In the example of computing system 1000, computer system 1001A includes the ESD module
1008. In some embodiments, a single ESD module may be used to perform at least some
aspects of one or more embodiments of the methods. In another embodiment, a plurality
of ESD modules may be used to perform at least some aspects of methods.
[0043] It should be appreciated that computing system 1000 is one example of a computing
system, and that computing system 1000 may have more or fewer components than shown,
may combine additional components not depicted in the example embodiment of Figure
10, and/or computing system 1000 may have a different configuration or arrangement
of the components depicted in Figure 10. The various components shown in Figure 10
may be implemented in hardware, software, or a combination of both hardware and software,
including one or more signal processing and/or application specific integrated circuits.
[0044] Further, the methods described herein may be implemented by running one or more functional
modules in information processing apparatus such as general purpose processors or
application specific chips, such as ASICs, FPGAs, PLDs, or other appropriate devices.
These modules, combinations of these modules, and/or their combination with general
hardware are included within the scope of protection of the invention.
[0045] As used herein, the terms "inner" and "outer"; "up" and "down"; "upper" and "lower";
"upward" and "downward"; "above" and "below"; "inward" and "outward"; and other like
terms as used herein refer to relative positions to one another and are not intended
to denote a particular direction or spatial orientation. The terms "couple," "coupled,"

-----

According to the patent passage above, in what may the various components shown in Figure 10 be implemented?

Text and item location entries:
-----

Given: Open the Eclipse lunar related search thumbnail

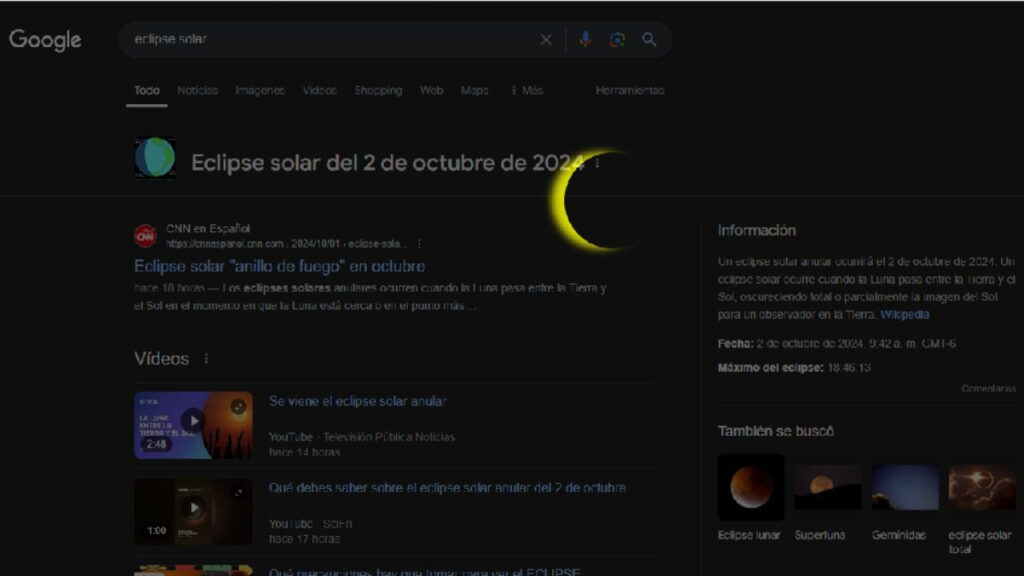Looking at the screenshot, I should click(x=751, y=485).
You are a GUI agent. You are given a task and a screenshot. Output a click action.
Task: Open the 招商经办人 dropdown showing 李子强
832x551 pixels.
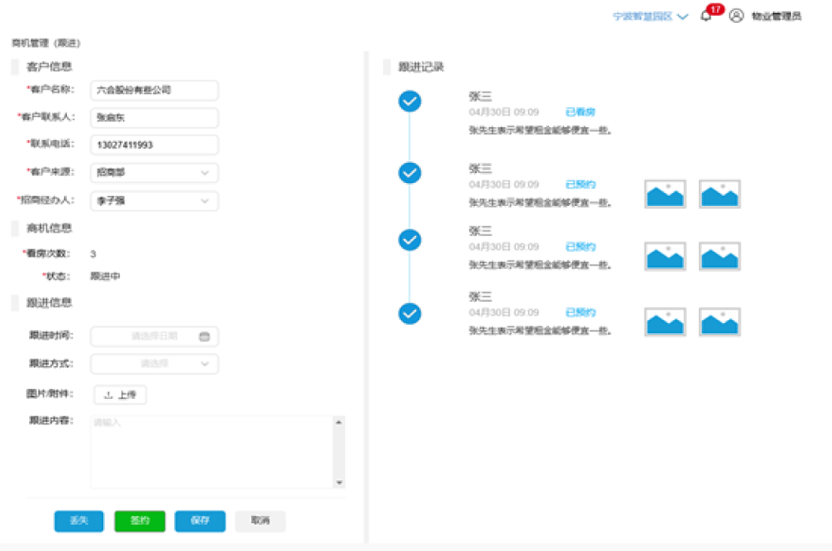coord(154,201)
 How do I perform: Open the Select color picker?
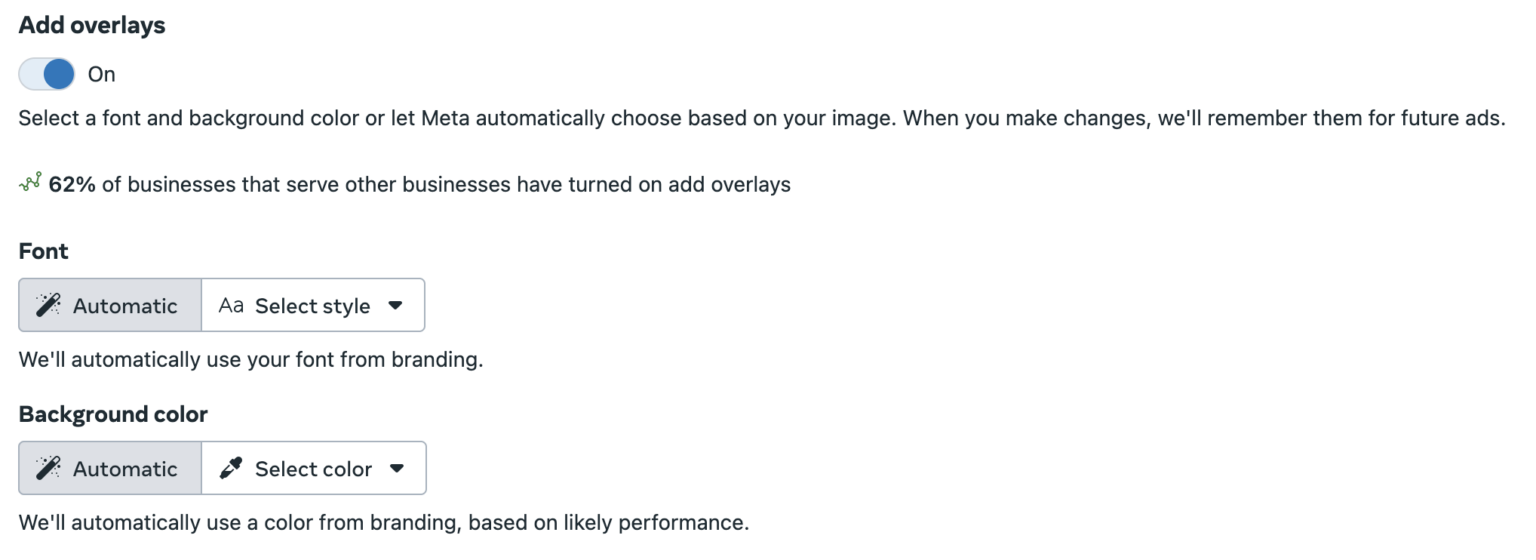314,468
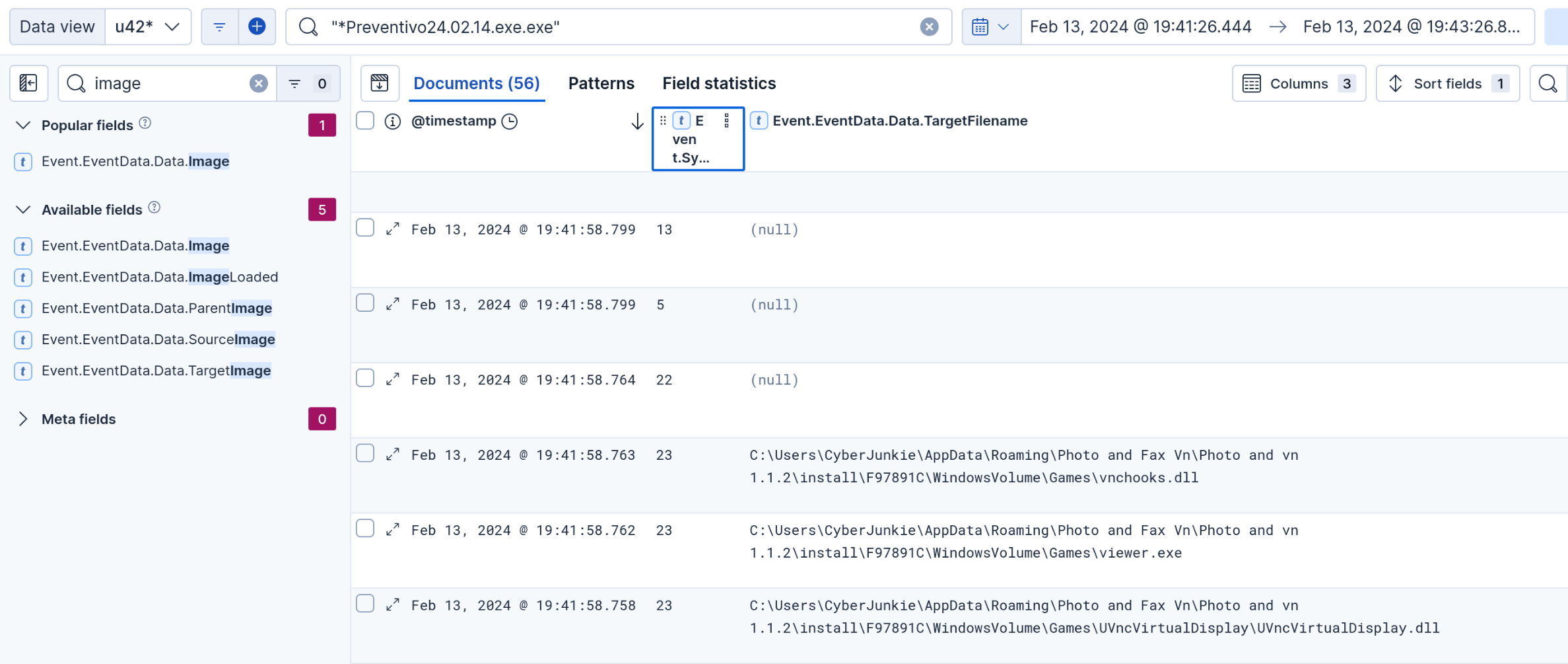Clear the search query text
The width and height of the screenshot is (1568, 664).
click(x=929, y=26)
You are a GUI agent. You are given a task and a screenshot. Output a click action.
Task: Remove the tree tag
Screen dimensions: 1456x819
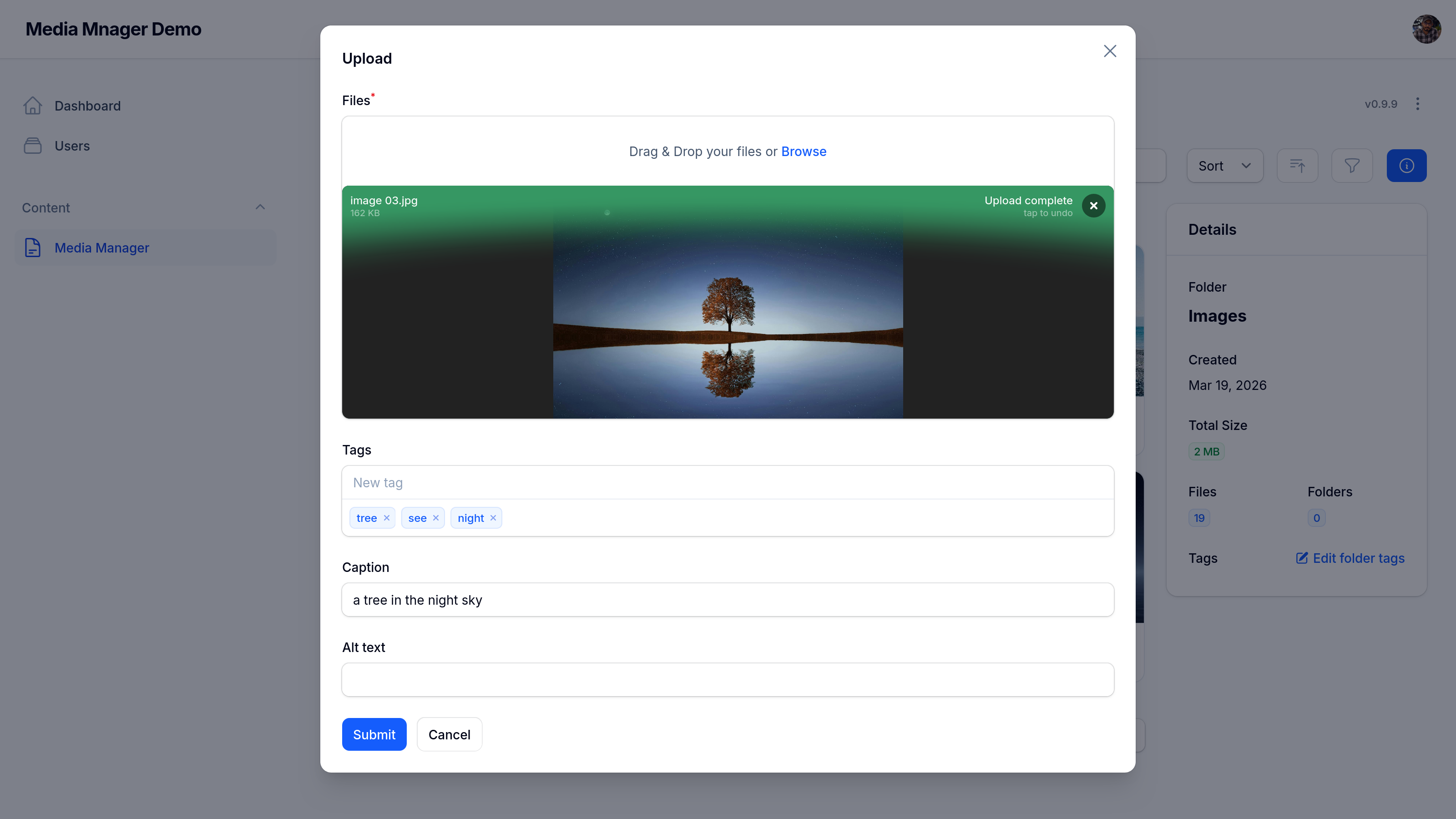coord(387,518)
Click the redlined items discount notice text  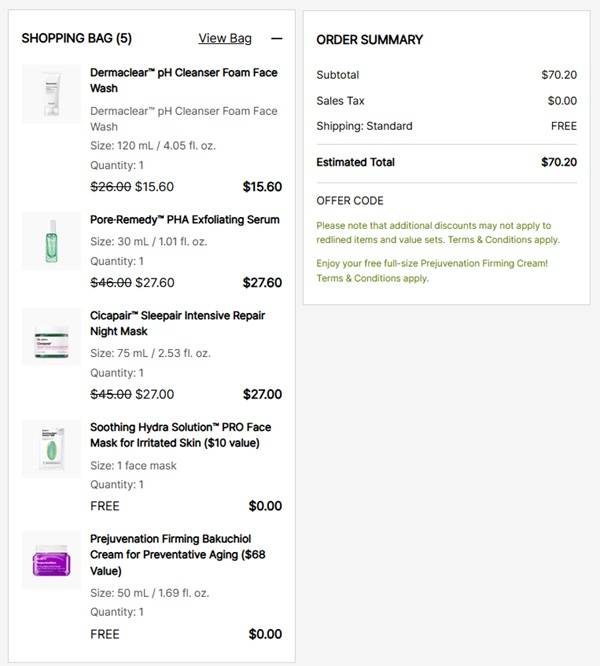[x=437, y=233]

-----

§ **The output**
In hardware, software, or a combination of both hardware and software, including one or more signal processing and/or application specific integrated circuits.